• DESCRIPTION OF THE TASK
Every entry must be reproduced word for word.
======== SUPPLIED DATA ========
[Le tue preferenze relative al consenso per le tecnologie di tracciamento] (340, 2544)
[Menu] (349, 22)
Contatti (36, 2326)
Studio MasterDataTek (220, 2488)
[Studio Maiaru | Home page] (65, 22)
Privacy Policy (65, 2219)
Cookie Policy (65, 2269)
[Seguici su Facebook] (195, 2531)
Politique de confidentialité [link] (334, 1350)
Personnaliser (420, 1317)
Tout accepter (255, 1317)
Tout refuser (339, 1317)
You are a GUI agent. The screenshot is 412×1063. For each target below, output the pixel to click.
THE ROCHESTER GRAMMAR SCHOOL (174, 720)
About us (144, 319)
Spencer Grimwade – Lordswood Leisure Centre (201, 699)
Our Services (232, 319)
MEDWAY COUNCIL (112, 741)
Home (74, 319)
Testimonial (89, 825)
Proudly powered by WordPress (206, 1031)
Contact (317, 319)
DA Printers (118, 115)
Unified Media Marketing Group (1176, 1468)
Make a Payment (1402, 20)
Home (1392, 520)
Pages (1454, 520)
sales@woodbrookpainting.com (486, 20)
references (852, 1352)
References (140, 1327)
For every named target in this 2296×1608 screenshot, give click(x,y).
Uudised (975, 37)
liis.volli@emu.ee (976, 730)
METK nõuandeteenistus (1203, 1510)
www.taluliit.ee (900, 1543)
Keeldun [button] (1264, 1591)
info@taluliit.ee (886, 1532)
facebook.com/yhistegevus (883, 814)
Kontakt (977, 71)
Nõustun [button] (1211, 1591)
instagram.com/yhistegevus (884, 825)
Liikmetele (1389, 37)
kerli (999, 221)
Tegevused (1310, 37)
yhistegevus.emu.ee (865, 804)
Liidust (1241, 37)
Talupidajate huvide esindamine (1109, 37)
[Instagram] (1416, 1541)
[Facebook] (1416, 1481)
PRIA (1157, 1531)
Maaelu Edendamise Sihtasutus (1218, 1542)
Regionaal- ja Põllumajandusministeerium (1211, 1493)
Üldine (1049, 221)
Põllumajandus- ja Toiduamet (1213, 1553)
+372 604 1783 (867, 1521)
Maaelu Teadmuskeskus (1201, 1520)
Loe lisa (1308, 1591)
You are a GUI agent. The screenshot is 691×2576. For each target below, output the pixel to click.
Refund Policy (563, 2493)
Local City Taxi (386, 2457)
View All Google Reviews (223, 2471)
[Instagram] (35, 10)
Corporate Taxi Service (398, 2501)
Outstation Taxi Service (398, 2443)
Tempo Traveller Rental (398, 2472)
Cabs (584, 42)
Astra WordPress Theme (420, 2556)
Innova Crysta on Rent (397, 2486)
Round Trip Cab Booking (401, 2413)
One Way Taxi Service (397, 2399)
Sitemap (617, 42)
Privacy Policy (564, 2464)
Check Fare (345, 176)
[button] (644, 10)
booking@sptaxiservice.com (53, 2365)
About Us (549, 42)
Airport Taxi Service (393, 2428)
========
• TASK SOLUTION
[Le tue preferenze relative al consenso per le tecnologie di tracciamento] (340, 2544)
[Menu] (349, 22)
Contatti (36, 2326)
Studio MasterDataTek (220, 2488)
[Studio Maiaru | Home page] (65, 22)
Privacy Policy (65, 2219)
Cookie Policy (65, 2269)
[Seguici su Facebook] (195, 2531)
Politique de confidentialité [link] (334, 1350)
Personnaliser (420, 1317)
Tout accepter (255, 1317)
Tout refuser (339, 1317)
You are a GUI agent. The screenshot is 412×1063. For each target below, output the pixel to click.
THE ROCHESTER GRAMMAR SCHOOL (174, 720)
About us (144, 319)
Spencer Grimwade – Lordswood Leisure Centre (201, 699)
Our Services (232, 319)
MEDWAY COUNCIL (112, 741)
Home (74, 319)
Testimonial (89, 825)
Proudly powered by WordPress (206, 1031)
Contact (317, 319)
DA Printers (118, 115)
Unified Media Marketing Group (1176, 1468)
Make a Payment (1402, 20)
Home (1392, 520)
Pages (1454, 520)
sales@woodbrookpainting.com (486, 20)
references (852, 1352)
References (140, 1327)
For every named target in this 2296×1608 screenshot, give click(x,y).
Uudised (975, 37)
liis.volli@emu.ee (976, 730)
METK nõuandeteenistus (1203, 1510)
www.taluliit.ee (900, 1543)
Keeldun [button] (1264, 1591)
info@taluliit.ee (886, 1532)
facebook.com/yhistegevus (883, 814)
Kontakt (977, 71)
Nõustun [button] (1211, 1591)
instagram.com/yhistegevus (884, 825)
Liikmetele (1389, 37)
kerli (999, 221)
Tegevused (1310, 37)
yhistegevus.emu.ee (865, 804)
Liidust (1241, 37)
Talupidajate huvide esindamine (1109, 37)
[Instagram] (1416, 1541)
[Facebook] (1416, 1481)
PRIA (1157, 1531)
Maaelu Edendamise Sihtasutus (1218, 1542)
Regionaal- ja Põllumajandusministeerium (1211, 1493)
Üldine (1049, 221)
Põllumajandus- ja Toiduamet (1213, 1553)
+372 604 1783 (867, 1521)
Maaelu Teadmuskeskus (1201, 1520)
Loe lisa (1308, 1591)
You are a GUI agent. The screenshot is 691×2576. For each target below, output the pixel to click.
Refund Policy (563, 2493)
Local City Taxi (386, 2457)
View All Google Reviews (223, 2471)
[Instagram] (35, 10)
Corporate Taxi Service (398, 2501)
Outstation Taxi Service (398, 2443)
Tempo Traveller Rental (398, 2472)
Cabs (584, 42)
Astra WordPress Theme (420, 2556)
Innova Crysta on Rent (397, 2486)
Round Trip Cab Booking (401, 2413)
One Way Taxi Service (397, 2399)
Sitemap (617, 42)
Privacy Policy (564, 2464)
Check Fare (345, 176)
[button] (644, 10)
booking@sptaxiservice.com (53, 2365)
About Us (549, 42)
Airport Taxi Service (393, 2428)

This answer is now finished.